Jordan shut the door behind us, leading me to her kitchen, and she busied herself with making coffee, even though she hadn’t offered me any. She flipped on the kettle, and the sound of it boiling filled the silence. Then Jordan leaned with her hip against the counter and lifted her sad eyes to me.
“What do you mean?” she asked. “The way I see it, it’s all been said and done. We made a mistake, you told Zach about it, Nicole found out, and now, she won’t even talk to me. I’ve tried calling her a hundred times.”
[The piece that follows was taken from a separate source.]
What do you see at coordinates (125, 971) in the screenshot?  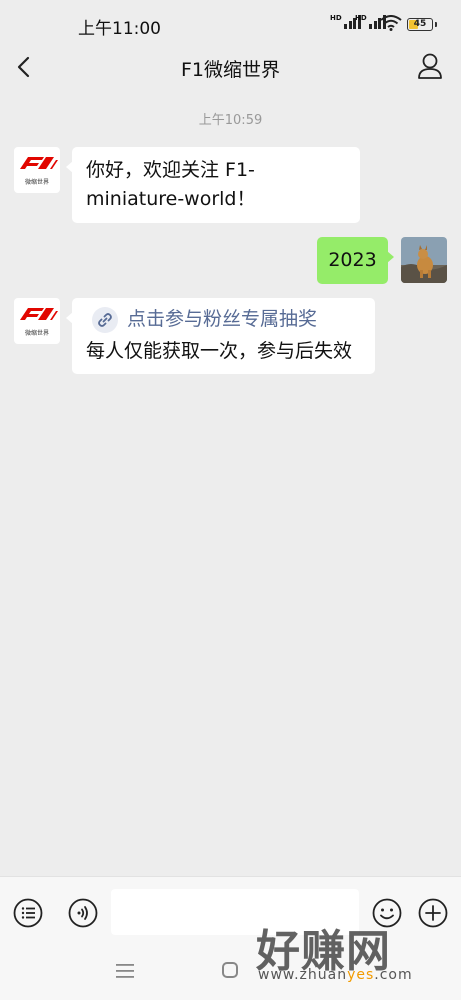 I see `recent-apps-icon` at bounding box center [125, 971].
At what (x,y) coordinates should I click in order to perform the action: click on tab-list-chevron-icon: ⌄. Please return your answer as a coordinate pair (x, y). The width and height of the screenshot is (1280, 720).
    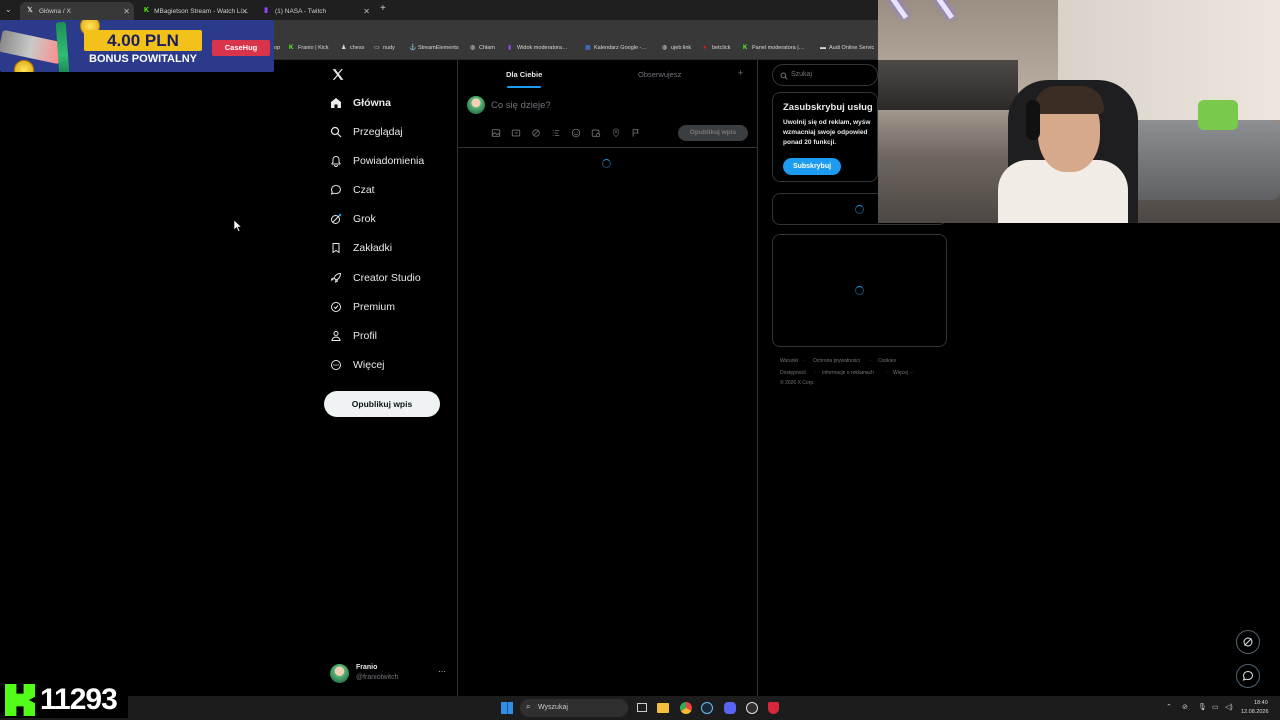
    Looking at the image, I should click on (8, 10).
“So did I. She doesn’t want to talk to me, either. Trust me. I tried.”
Jordan sighed, her shoulders slumped, and her voice cracked as she tried to hold back a sob. “What’re we going to do?”
I couldn’t stand it anymore, watching her fall apart and not providing any sort of comfort. Reaching for her, my hands planted on her hips, and I tugged her to me, wrapping my arms around her and holding on tight.
“I don’t know what we’re going to do about Nicole. But do you want to know what I do know?”
She nodded, her head buried in the crook of my neck. I needed to look into her eyes for this, so I loosened my grip a little and slid a finger under her chin to tilt her head to look up at me. Cupping her face in both of my hands, I stroked her cheekbones lightly with my thumbs. “I know that I like you, Jordan. A lot.”
Her eyes flew wide open, the disbelief in them lodged like an arrow in my heart. I needed her to believe me, to trust me.
“It’s true. There’s something between us. Do you feel it, too? Because if you do, we can get through this. We can weather the storm together. Nicole will come around eventually. She’ll just have to learn to accept it.”
Jordan sucked her lips between her teeth, staring at me dubiously. “I don’t know how I feel, Brad. I thought I did, but now… This is all just so confusing.”